# 39 yrs old, scared, alone and pregnant



## AtATotalLoss

Please can somone offer me any advice. To cut a long story short, I fell in love with a guy who I beleived felt the same way about me. However, I discovered the other week that he only used me for my money and that he never loved me and has been seeing other women, particularly his ex girlfriend, behind my back. We are not together any more as he assaulted me and has tried to steal my identity by opening up accounts in my name (that's another story!). I found out early this week that I am expecting his baby though. I hate this guy and want nothing to do with him. My dilemma is I have always wanted a child but not like this. I always thought that I'd be a partner and in a stable relationship and have never wanted to be a single parent as I don't know if I will be able to cope on my own. I have little support around and my folks are in their 60s and have said that I will have to move out if I have the child. My fear is that I am 39 years old and that if I abort I may not have the chance of having a child again. But I don't want to be on my own though. Please can anyone offer any advice as I'm at a total loss. This guy in question is utter scum which I found out too late, and has totally ruined my life both financially and emotionally. Thanks. x


----------



## mummy3

:hugs:
You should be careful discussing abortion here as its against the rules. I have a daughter who was the product of an awful relationship, I went through most of the pregnancy alone and met someone new when she was 2.
It sounds like you very much want this child, your child.
There is help out there, Im sorry you are in this position, would your parents not come round? :flower:


----------



## dom85

:hugs: You've said that you always wanted a child, and if that's still the case then the cirsumstances dont really matter.
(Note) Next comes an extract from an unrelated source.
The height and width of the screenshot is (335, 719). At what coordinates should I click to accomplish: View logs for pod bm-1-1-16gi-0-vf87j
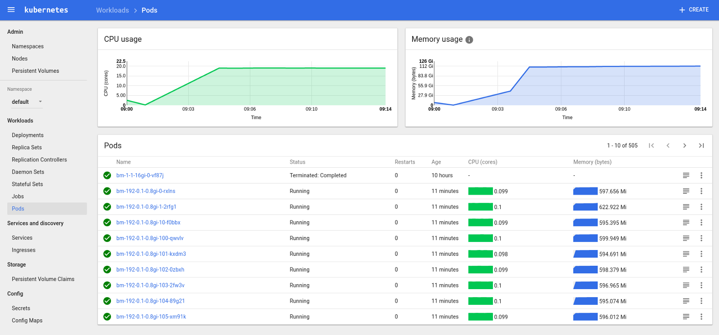(x=686, y=175)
I know it's scary now as its so new so dont do anything until you're absolutely sure.

I can understand some of your dilemma, I was told that I wouldn't be able to conceive without medical help, but I did, and not in great circumstances. I think the only regret that I'll ever have is that when I found out I was pregnant my first thought was s**t and not absolute elation as I always thought that it would be if I was lucky enough to get pregnant. I was also still living with my parents and in a bit of a mess financially because of debts I'd racked up as a student.
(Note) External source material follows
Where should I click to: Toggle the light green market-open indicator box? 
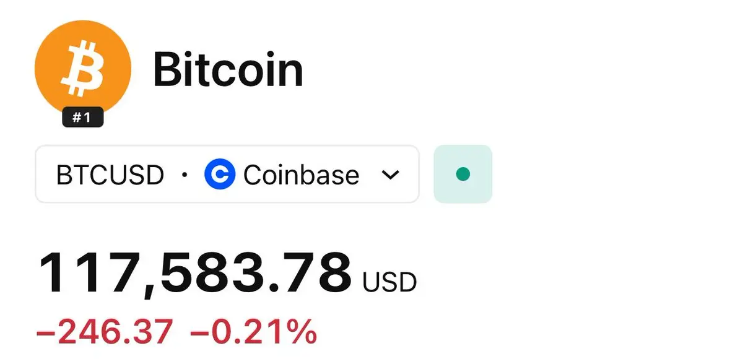click(x=463, y=174)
Honestly, Brady has been the making of me. I got of my a*se and sorted out a plan which means I'll be debt free in 5 years, I saved every single penny I could, moved out of my parents, and learnt to drive while still working and dealing with a complicated pregnancy on my own. Now I have the most amazing baby boy and just thank my lucky stars that he's in my life.

I'm an eternal optimist and think there's always a way around something and a way to get what you want, if this is what you want then you can make it happen. I'm not going to say that it's not hard at times, but it totally worth it. :flower:


----------



## suzanne108

The best piece of advice I ever got was this...

You might regret not having children, but you will NEVER regret having them.

Doesn't matter what the circumstances are, you'll find a way around it xxx


----------



## sweetlullaby

Agree completly with Suzanne :hugs:

Things happen for a reason and we can become better people because of it!


----------



## lou_w34

Deffinatley agree with suzanne! :hugs:

xxx


----------



## 2nd time mum

Your child will be there for life, but men aren't always there. Even people who are married etc. can end up single parents.

Think about what you really want. How would you feel not going ahead with the pregnancy? A baby although hard work is a beautiful gift aswell. They can be so fun.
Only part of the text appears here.